源太の事を様付けで、めちゃくちゃ頭下げてんのにそれを知らないおっさんとか言っちゃ可愛そうだろ。
「源太様。 この街に要らしていたのであれば、私自らが警護、案内を致しましたものを気付くのが遅くなり大変申し訳ありません。 この失態、お許し頂けないようなら……。 今すぐこの場で私の腹、かっさばいてこの罪に酬いたく……。」
「止めるじょ。 そのナイフを離すじょ。」
「お許し頂けるのですか? なんと慈悲深い……。」
いきなり取り出したナイフを地面に落とし、深々と地に頭を擦り付ける隊長。
「このおっさんヤバイじょ。 おら、こんな危ない人間見たの初めてだじょ。」
なんか、色々と報われない隊長を見てると哀れに思えてきて、早くこの場を去りたくなった。
この想いは、源太も同じようだ。
いや、この場にいる俺達全員の共通の意思だ。
俺、妹、陽子の三人は、目を合わせて頷き合い一目散に屯所から駆け出した。
「あっ。 待つじょ。 おらを置いて行かないで欲しいじょ~。」
「待って下さい。 源太様ー!」
「怖い、怖いじょ。 着いてこないで欲しいじょ~。

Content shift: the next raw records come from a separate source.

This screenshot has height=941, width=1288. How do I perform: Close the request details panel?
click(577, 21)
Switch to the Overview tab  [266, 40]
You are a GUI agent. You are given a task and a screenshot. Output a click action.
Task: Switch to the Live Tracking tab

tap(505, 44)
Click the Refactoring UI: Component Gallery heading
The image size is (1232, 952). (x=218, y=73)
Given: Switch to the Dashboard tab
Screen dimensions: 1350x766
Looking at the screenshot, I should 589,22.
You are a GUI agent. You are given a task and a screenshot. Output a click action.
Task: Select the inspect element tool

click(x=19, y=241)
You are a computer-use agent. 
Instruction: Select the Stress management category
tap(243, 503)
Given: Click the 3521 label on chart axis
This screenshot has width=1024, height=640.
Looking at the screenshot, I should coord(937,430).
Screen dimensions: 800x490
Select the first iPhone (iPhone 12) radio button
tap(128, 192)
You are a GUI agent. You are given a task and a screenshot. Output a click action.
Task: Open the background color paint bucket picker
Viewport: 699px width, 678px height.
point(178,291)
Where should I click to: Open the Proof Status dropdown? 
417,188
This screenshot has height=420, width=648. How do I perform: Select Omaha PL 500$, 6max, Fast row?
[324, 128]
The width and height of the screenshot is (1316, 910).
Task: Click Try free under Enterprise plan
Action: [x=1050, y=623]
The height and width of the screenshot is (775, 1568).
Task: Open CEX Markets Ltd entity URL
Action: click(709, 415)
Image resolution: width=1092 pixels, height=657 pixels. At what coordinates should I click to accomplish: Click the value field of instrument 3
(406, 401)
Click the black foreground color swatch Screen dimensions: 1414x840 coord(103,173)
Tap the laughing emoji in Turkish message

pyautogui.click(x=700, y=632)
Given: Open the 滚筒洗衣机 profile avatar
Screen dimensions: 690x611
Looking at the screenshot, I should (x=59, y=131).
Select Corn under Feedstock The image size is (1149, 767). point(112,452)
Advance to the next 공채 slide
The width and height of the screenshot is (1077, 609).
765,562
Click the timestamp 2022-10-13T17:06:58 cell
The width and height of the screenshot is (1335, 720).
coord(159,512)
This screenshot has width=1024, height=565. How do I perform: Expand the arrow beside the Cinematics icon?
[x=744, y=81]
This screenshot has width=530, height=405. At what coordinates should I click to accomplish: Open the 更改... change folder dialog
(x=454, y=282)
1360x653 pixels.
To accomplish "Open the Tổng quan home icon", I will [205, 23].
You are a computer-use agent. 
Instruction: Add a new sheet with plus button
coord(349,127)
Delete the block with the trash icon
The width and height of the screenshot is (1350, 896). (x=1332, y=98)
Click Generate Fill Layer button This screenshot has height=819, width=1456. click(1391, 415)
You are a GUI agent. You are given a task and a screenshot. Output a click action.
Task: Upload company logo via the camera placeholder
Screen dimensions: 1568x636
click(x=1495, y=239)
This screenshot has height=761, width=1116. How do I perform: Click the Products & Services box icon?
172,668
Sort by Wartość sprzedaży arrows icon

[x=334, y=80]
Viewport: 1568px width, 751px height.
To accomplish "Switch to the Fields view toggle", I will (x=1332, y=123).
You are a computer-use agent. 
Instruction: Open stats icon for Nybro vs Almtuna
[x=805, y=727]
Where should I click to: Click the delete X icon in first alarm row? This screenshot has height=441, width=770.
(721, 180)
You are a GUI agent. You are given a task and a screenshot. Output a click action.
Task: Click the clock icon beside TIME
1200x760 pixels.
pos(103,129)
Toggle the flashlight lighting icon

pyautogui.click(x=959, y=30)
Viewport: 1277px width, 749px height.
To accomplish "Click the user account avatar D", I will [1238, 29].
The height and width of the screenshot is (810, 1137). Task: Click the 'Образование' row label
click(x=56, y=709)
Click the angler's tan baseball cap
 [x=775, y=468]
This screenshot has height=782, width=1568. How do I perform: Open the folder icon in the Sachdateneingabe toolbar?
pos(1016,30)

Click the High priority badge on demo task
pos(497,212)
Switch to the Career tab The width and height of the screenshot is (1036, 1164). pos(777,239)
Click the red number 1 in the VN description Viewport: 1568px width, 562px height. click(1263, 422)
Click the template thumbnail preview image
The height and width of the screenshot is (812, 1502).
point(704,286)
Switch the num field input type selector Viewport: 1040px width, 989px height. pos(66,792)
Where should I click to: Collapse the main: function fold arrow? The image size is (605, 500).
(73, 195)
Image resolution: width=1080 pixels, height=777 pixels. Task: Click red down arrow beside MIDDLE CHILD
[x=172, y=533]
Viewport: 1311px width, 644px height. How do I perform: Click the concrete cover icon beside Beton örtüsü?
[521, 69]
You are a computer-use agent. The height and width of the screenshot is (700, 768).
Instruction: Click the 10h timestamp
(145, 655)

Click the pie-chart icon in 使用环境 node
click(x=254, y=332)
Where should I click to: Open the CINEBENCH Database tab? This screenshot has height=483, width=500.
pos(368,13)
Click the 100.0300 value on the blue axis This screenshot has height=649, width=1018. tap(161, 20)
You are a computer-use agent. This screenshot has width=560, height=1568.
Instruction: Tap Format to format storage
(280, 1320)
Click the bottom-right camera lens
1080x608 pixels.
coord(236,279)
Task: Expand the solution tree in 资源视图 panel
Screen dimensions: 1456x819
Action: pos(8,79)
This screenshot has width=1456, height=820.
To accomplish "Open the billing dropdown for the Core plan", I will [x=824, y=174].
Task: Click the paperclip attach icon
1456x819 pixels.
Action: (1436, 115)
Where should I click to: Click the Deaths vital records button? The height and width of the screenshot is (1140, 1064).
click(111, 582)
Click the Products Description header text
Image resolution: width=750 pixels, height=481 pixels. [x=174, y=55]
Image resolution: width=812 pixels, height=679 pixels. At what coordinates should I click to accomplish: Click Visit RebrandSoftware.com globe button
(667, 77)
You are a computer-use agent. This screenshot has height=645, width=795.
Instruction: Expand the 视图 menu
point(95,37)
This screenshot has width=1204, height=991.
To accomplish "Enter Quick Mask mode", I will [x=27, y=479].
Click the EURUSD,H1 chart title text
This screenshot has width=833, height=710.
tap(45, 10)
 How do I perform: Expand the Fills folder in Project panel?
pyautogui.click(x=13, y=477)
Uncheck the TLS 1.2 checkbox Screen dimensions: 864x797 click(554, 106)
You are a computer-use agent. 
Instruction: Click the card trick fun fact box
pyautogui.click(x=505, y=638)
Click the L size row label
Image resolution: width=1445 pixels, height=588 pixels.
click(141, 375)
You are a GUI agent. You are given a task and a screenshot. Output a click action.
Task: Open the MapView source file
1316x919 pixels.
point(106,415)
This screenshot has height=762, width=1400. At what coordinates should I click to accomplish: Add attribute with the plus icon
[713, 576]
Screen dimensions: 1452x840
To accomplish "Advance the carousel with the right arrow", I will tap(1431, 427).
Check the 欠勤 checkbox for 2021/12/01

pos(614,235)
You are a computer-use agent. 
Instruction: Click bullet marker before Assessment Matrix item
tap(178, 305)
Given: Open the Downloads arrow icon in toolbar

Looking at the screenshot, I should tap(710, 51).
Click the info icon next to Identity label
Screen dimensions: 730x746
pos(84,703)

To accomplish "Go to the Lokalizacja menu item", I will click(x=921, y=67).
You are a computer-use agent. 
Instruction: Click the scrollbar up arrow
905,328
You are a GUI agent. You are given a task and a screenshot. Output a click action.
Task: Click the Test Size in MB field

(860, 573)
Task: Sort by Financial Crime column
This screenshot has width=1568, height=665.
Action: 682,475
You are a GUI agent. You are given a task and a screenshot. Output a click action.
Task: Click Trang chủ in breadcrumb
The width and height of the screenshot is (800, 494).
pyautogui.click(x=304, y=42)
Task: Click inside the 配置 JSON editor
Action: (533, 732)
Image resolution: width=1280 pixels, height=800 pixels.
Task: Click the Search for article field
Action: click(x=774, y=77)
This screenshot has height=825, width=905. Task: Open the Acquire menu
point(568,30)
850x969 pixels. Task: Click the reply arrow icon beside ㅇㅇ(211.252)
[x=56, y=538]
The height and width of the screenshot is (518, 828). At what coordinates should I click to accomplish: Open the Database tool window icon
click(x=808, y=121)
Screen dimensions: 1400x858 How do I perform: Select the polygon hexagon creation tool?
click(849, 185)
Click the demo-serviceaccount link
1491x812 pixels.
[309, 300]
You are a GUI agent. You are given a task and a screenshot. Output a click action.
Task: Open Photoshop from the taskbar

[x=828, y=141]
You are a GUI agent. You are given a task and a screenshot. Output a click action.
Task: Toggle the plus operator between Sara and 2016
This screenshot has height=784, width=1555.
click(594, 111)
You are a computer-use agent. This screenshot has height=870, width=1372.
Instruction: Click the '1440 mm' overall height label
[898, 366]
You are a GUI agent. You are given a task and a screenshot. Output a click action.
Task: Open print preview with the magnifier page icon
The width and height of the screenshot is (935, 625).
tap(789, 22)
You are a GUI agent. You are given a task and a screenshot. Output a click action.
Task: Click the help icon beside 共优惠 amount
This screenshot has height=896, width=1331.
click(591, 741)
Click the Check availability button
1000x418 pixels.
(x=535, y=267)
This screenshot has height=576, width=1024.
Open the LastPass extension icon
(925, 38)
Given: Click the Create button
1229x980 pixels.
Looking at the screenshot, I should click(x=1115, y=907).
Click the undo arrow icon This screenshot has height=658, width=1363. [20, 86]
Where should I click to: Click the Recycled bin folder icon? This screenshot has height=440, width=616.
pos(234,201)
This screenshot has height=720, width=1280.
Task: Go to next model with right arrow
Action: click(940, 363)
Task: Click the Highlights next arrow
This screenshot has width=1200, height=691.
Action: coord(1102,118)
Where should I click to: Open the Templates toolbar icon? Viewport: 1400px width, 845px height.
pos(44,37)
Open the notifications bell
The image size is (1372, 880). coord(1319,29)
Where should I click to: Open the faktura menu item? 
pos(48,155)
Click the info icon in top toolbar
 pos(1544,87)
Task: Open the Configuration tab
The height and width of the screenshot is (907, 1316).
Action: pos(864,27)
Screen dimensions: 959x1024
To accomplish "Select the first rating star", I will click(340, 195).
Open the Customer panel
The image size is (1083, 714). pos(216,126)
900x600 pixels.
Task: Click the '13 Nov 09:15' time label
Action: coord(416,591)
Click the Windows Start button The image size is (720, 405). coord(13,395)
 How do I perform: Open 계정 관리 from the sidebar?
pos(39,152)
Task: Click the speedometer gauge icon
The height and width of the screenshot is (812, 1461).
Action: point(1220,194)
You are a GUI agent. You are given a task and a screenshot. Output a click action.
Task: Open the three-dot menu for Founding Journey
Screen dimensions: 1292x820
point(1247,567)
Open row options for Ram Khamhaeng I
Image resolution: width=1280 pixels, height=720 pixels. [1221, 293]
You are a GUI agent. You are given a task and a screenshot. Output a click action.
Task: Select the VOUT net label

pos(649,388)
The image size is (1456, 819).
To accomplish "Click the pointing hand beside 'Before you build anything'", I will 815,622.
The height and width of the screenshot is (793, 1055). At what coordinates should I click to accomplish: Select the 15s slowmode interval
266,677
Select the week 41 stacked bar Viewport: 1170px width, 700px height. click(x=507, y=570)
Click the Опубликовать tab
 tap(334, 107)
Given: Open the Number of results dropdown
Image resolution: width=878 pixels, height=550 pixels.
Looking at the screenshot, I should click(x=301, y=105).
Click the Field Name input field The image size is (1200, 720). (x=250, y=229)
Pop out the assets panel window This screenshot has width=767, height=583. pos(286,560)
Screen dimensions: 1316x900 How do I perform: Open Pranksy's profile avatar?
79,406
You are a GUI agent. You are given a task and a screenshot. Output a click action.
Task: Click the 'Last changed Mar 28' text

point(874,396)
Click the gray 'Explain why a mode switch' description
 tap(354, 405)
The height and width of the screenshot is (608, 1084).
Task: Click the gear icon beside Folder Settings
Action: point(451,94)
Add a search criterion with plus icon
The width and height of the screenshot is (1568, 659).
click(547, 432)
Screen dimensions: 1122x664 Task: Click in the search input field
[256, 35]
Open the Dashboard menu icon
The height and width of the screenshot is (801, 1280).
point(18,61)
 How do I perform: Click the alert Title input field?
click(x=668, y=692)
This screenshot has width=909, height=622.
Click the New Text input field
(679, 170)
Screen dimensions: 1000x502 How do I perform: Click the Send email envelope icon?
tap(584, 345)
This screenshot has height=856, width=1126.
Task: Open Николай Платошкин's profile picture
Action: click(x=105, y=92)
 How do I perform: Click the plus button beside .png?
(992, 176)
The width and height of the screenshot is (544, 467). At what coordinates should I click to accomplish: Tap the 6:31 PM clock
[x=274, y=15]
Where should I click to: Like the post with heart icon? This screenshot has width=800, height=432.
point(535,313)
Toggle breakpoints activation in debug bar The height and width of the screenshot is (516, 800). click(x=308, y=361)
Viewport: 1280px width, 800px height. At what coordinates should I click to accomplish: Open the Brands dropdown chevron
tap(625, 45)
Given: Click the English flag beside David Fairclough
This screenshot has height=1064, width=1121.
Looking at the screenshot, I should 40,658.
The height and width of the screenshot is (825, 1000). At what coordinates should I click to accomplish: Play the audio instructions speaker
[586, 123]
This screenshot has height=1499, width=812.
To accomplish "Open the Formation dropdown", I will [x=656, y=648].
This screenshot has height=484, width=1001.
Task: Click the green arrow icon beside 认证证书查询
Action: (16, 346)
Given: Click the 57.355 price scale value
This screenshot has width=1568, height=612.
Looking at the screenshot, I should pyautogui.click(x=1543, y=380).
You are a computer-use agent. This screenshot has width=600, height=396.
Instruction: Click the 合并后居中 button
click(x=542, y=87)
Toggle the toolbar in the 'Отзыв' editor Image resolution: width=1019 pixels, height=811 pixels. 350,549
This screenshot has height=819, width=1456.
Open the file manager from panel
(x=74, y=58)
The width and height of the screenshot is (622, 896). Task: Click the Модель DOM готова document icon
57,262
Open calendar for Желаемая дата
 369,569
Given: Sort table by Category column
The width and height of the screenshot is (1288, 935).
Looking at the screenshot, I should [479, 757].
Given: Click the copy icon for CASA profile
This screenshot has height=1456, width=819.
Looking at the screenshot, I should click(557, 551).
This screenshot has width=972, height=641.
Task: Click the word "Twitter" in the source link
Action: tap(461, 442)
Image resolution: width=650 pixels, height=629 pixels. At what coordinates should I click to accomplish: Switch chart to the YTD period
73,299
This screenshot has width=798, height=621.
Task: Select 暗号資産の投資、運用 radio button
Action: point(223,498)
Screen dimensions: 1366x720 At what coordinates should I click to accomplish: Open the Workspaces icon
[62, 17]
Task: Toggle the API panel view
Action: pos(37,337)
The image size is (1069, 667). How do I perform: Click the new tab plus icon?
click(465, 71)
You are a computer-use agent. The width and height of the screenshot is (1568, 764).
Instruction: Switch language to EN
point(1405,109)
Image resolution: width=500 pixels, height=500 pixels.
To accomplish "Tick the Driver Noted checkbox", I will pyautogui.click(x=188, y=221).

」
「はっ……。 申し訳、ありません!」
源太の言葉を聞き、追いかけるのを止めた隊長は、通行人の目を気にする事無くその場で思いっきり土下座していた。
源太は、本当に何者なんだ。
俺達の疑問は、膨らむ一方だが一刻も早くこの街を出たい。
このまま、この街にいるとどんな厄介事に巻き込まれるかわかったもんじゃない。
急いで馬車を手配し、乗り込み街の出口へと向かう。
すると、驚いた事にどこで聞き付けたのか、どんな繋がりで集まって来たのか、百人を超える人々が大手を振って見送りに来ていた。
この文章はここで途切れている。